A la différence d’un projet de création en solo, la franchise offre une certaine garantie à la banque. Selon la dernière enquête de la Fédération Française de la Franchise (FFF) publiée en novembre 2015 avec CSA et Banque Populaire, 70 % des franchisés déclarent qu’être franchisés a joué en leur faveur pour obtenir un prêt bancaire. « Lorsqu’un entrepreneur se présente face au banquier avec une franchise, il arrive avec un concept clé en main, une marque et le soutien d’une enseigne », résume Georges Renaudin, responsable pôle franchise au sein de la Société Générale. « Pour le banquier, savoir que le nouvel entrepreneur est accompagné dès le démarrage de son activité, c’est très rassurant », ajoute-t-il.

D’ailleurs, le banquier étudiera avec attention l’enseigne sélectionnée par le porteur de projet. Beaucoup, notamment les réseaux nationaux voire internationaux, sont généralement déjà connues des pôles franchise des grandes banques. Certaines sont même référencées par plusieurs établissements bancaires, c’est-à-dire qu’elles ont présenté plusieurs candidats à la franchise à ces banques qui, désormais, ont bien identifié tous les éléments inhérents à l’enseigne – type d’emplacement recherché, moyenne de chiffre d’affaires espérée, taux d’endettement moyen, etc. Pour en apprendre plus sur l’enseigne choisie par le futur franchisé, l’établissement bancaire se base sur plusieurs documents, notamment le document d’information précontractuelle, remis au candidat minimum 20 jours avant la signature du contrat de franchise ainsi que le stipule la loi Doubin, mais aussi le contrat de franchise.

L’apport personnel, un élément clé

Le porteur de projet peut être très motivé et présenter un dossier solide, la question de l’apport personnel qu’il peut engager dans la création de son entreprise reste un sujet clé. « Généralement, la banque demande entre 25 et 30 % du montant total de l’investissement », déclare le responsable franchise de la Société Générale. Mais cette proportion n’est pas une règle fixe, certaines activités exigeant des capitaux supplémentaires pour démarrer et financer un stock ou une trésorerie. « Dans ces conditions, nous demandons logiquement un apport personnel plus conséquent ». Heureusement pour le futur franchisé, son épargne n’est pas la ressource qui compose l’apport personnel présenté au banquier. Plusieurs prêts d’honneur et le soutien d’amis et de parents peuvent venir muscler ce montant.
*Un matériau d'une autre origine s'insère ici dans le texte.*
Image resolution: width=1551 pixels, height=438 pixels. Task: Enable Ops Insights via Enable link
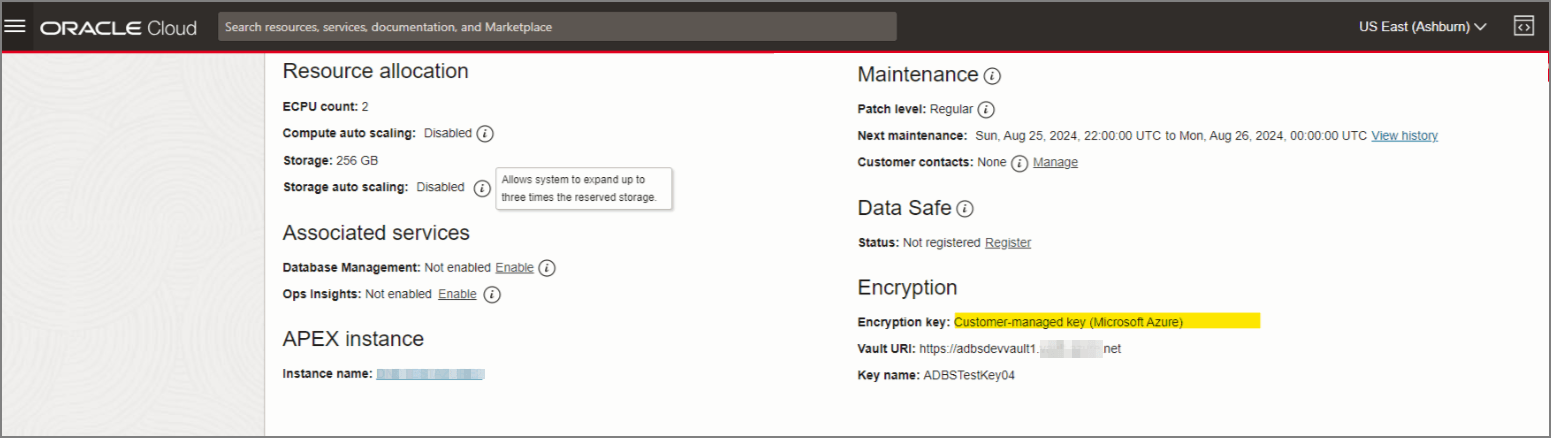tap(457, 294)
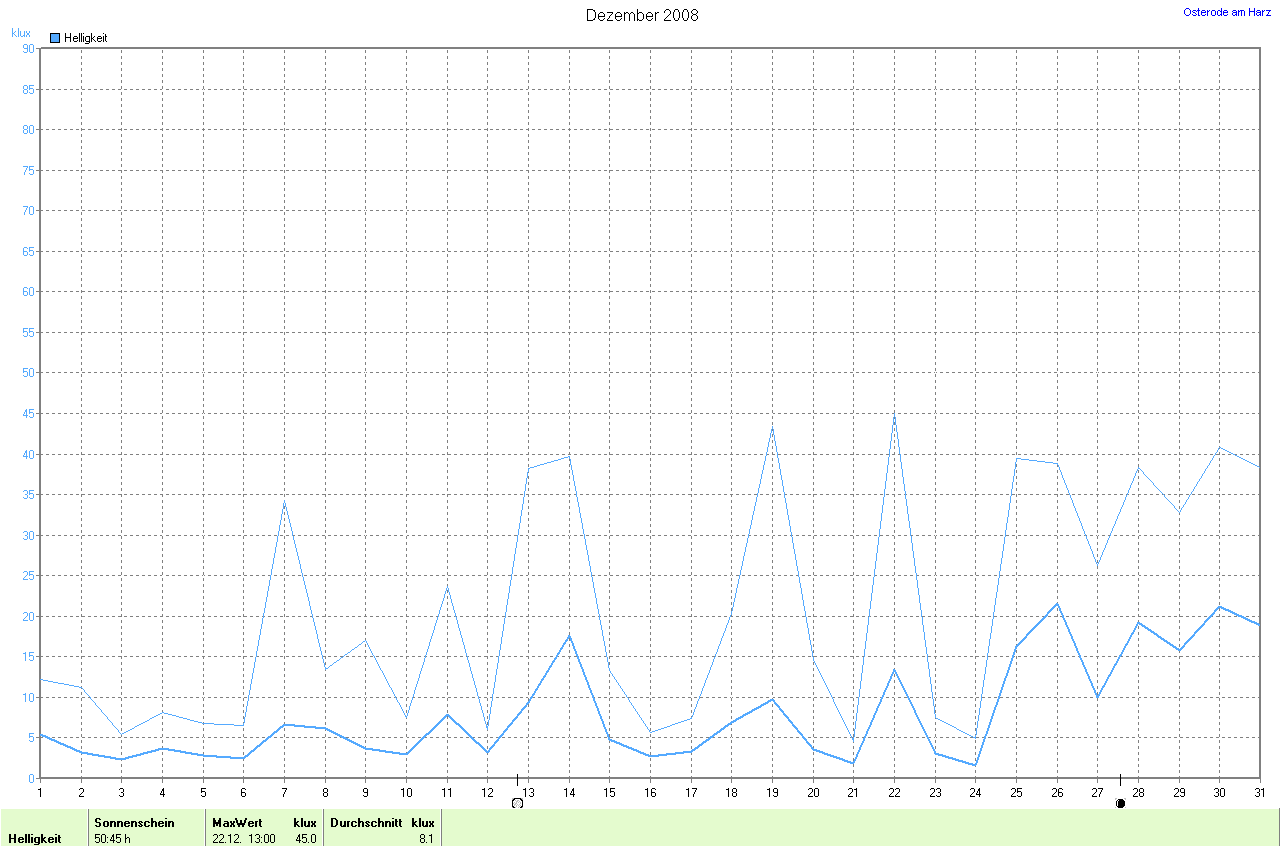Click the Sonnenschein 50:45 h value
This screenshot has width=1280, height=846.
click(112, 838)
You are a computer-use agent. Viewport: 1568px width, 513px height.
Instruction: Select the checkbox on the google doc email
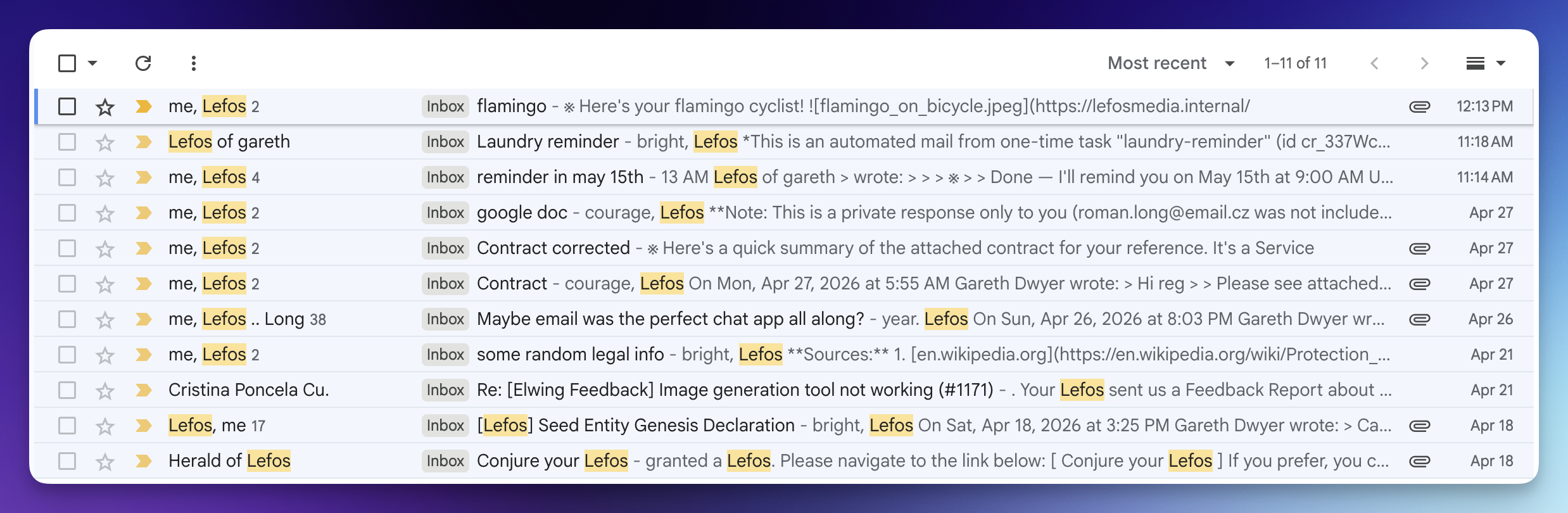click(x=66, y=212)
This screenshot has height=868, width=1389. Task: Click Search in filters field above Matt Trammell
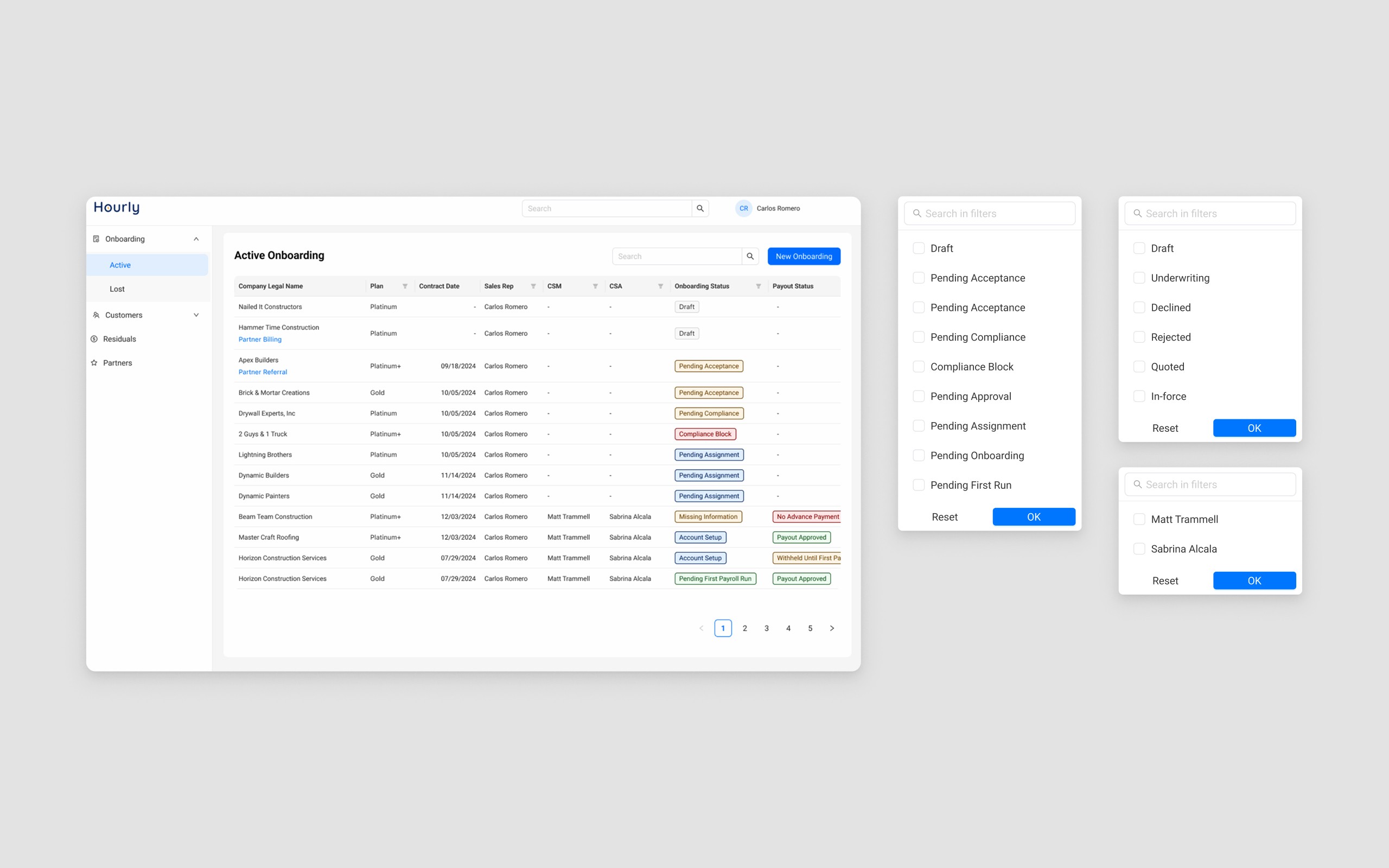tap(1211, 484)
La motivation du franchisé, un incontournable

Les éléments factuels ne sont bien évidemment pas les seuls points sur lesquels s’attarde le banquier. Le sérieux du porteur de projet, son parcours ainsi que la confiance qu’il nourrit à l’égard de sa future entreprise constituent des points cruciaux. Le banquier s’intéresse en effet naturellement au profil du franchisé. « Nous regardons notamment son expérience professionnelle, sans pour autant exiger nécessairement qu’il ait déjà une expérience dans le secteur choisi », précise Georges Renaudin. Surtout, la motivation prime. « Nous vérifions systématiquement que le franchisé s’est bien approprié son projet, c’est-à-dire qu’il connaît bien les informations du DIP et notamment l’étude de marché locale et nationale, ainsi que son prévisionnel », conclut le banquier. Être maître de son projet pour, par la suite, piloter efficacement son entreprise.